Letter by GACHA
Letter by GACHA again a mysterious brilliant artist and virtuous bass player on this planet somewhere on this blue marble who made fantastic funky chillwave of sounds like “LETTER” by “GACHA” , timeless and chilled , his music is so chilled like a wave of clouds on a high mountain you walk and wander up on the peak and the temperature is just one word and it is to hot to use a three letter long word so it was pure heat and you reach the top and the drifting clouds cool the heat instantly like the music from “GACHA” , his music is monster funky , his bass play skills are so way above my pay grade , and his sample and fitting this beauty to such a funky chillwave with the beauty of the Occident and pure sunshine is simple supernatural.
just seen he remixed a FOUR TET and seen he is signed by APOLLO records and thanks to them i now know who this virtuous musician is
Hailing from Georgia Gacha is a young artist who’s star is rapidly on the rise, a producer capable of pulling together various strands of electronic music heritage and stitching them artfully together to make a bewitching sound all of his own. This debut release proves to be a perfect match to the slowed down, spaced out ethos at the core of the sound with which Apollo records, the offshoot of R&S records set up and run by Renaat Vandepapeliere, are synonymous.
Having learnt to play guitar at the tender age of ten, Gacha began his quest to realize his own innate fragile melodies and harmonies early on, but it wasn’t until some years later, in a eureka moment brought about by discovering Boards of Canada’s classic ambient work Geogaddi, that he began to really strive to shape his own sound and sonic environment. Adding the MPC and classic Korg synths to his arsenal, Gacha gradually, patiently developed his own signature and his early productions were quickly picked up on by various influential music blogs.

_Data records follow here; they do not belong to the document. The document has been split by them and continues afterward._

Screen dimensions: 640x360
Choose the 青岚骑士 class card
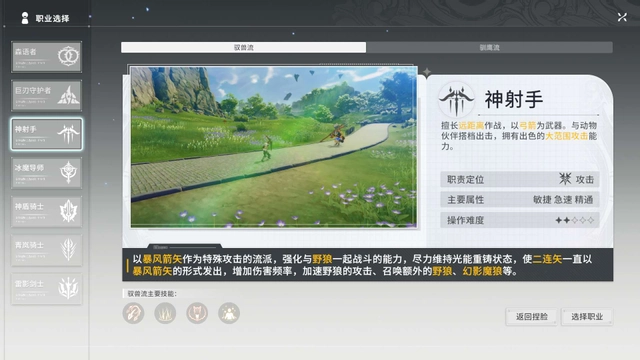tap(47, 250)
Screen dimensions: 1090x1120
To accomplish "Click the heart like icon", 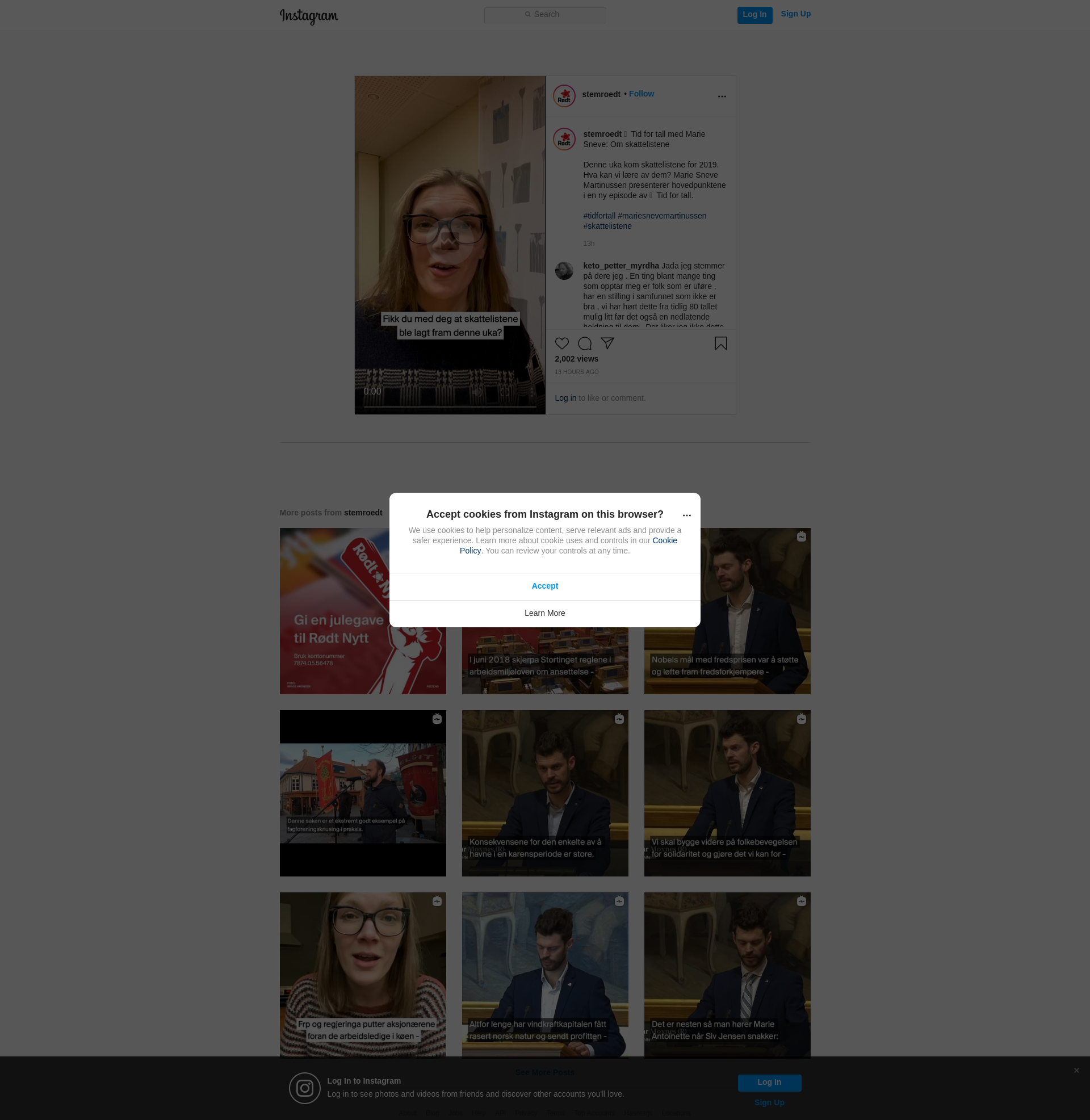I will pos(561,343).
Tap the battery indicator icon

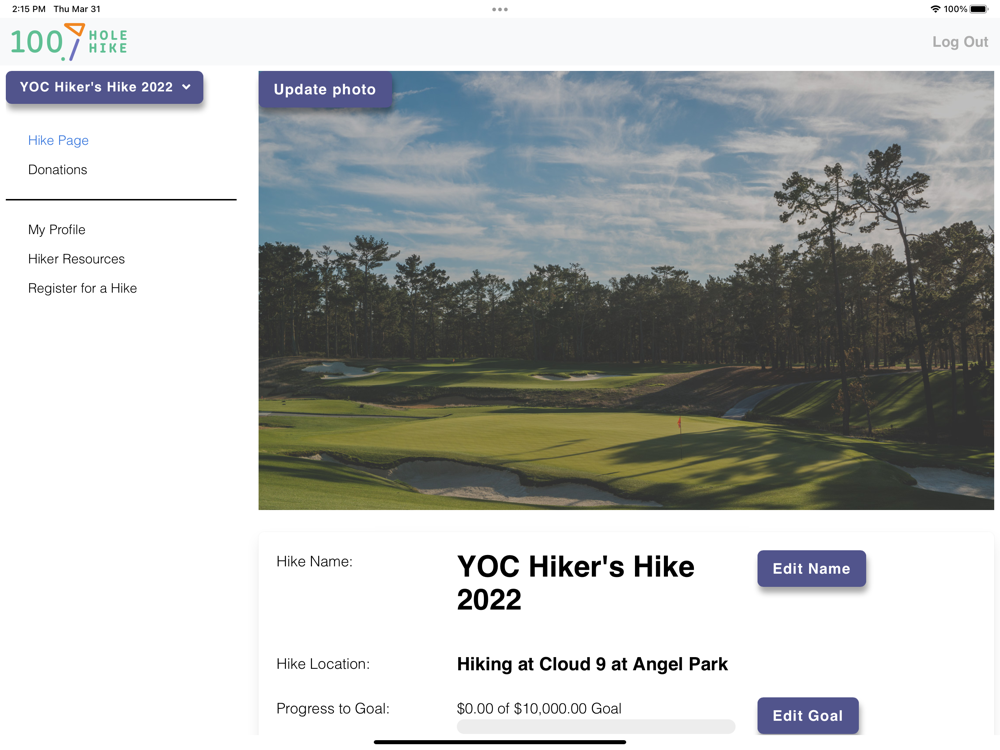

Opening here with Remember, Gacha states his intention right from the get go: distorted washed out chords come underpinned with a funeral-march beat and are complemented by a yearning, distorted pitched down vocal sample which injects a sadness and deep soulfulness into the piece. After gently hypnotizing the listener, Gacha proceeds to introduce a hauntingly melodic guitar line and a switching of the beat from slow half step to a complex stutter, illustrating his love for both the rhythms of the hip hop experimentalists and the swing of early Uk garage.
B -side Bowl is a heavier proposition, ramping up the distortion and giving wry admiring nods to the masters of Detroit House and the murky half-light of early dubstep. The chords are pure Detroit and the arrangement constantly defies expectation, slipping and twisting this way and that. The whole piece is enveloped in a shroud of mysterious atmosphere, with the merest presence of a vocal appearing momentarily, here and there, from behind Gacha’s expertly constructed smokescreen of heavy reverb.